I’ve written in this space before about all the nifty, neat, sometimes useful but often downright odd stuff one brings back from conferences.
Look around your office-I bet you’ve got some loot yourself. My desk is graced with a Direct Marketing Association-issue silk flower lei, a light bulb-shaped stress ball and a toy VW van. At home, I have more tote bags that totables, and one of my cat’s favorite toys is a rubber snake from the London DM Fair.
Keep in mind these are all items I purposely brought back with me, and made a conscious (well, sort of-hey, you’ve been on the road) decision to keep. But what about all the stuff that makes its way into our offices unsolicited?

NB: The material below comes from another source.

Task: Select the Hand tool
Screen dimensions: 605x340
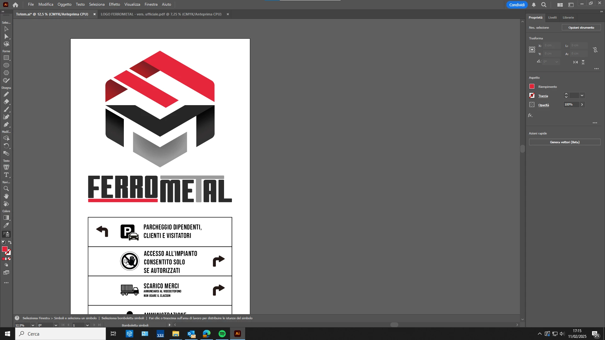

The stuff that comes in over the transom that we’re not quite sure what to do with or where it came from?
Everyone wants the direct mail they send-be it press releases or sales pitches-to get opened and noticed. Some think funky packaging or a little trinket will do the trick. But are these chachkas really a treat for the recipient, or just another doodad sure to collect dust?
For my part, I’ll take a well-written, short and to-the-point press release that contains actual news any day over a flashy press kit in a glossy folder accompanied by a plush toy bearing the company logo. Sure, we like toys and silly giveaways-who doesn’t? They’re fun, and they certainly break up the monotony during a long day when we’re on deadline.

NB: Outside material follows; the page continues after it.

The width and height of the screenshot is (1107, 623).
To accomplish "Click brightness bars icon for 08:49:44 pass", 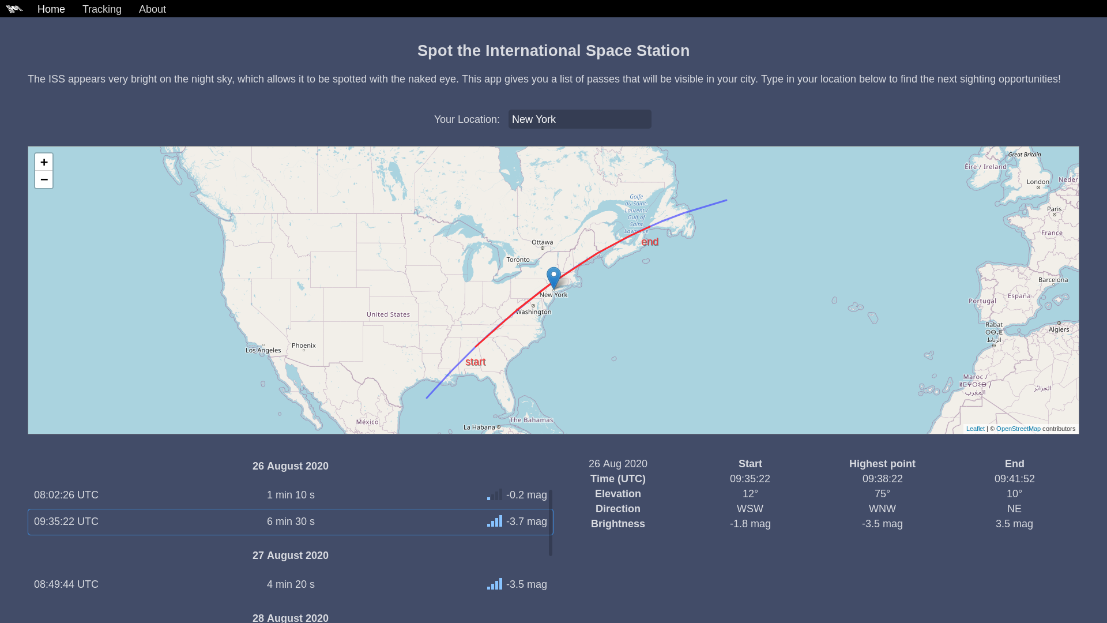I will click(x=494, y=584).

But the truth is that they won’t have any effect-for DIRECT anyway-on whether your press release makes it into the magazine or on our daily newsline on the Web (www.directnewsline.com).

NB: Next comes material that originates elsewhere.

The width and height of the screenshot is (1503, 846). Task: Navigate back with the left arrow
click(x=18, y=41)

And somehow, I don’t think they’d influence any serious customer to purchase your services or product either. (If they do, that company should seriously review its buying practices.) In fact, I’d go so far as to say they might distract the prospect from the real message you’re trying to convey.
Here’s a great example. A few days before Valentine’s Day, I received a small package from a firm I’d never heard of before. My honest first reaction? Oh, I hope its candy. It could be candy. Valentine’s Day is in two days. Maybe its a candy promotion. Obviously, I was having a very stressed- out day.
I opened the box to find…11 plain white envelopes. I felt like a child who’d received socks and underwear for Christmas when she was really hoping for a cool truck. One envelope was addressed to me, 10 to “Occupant.”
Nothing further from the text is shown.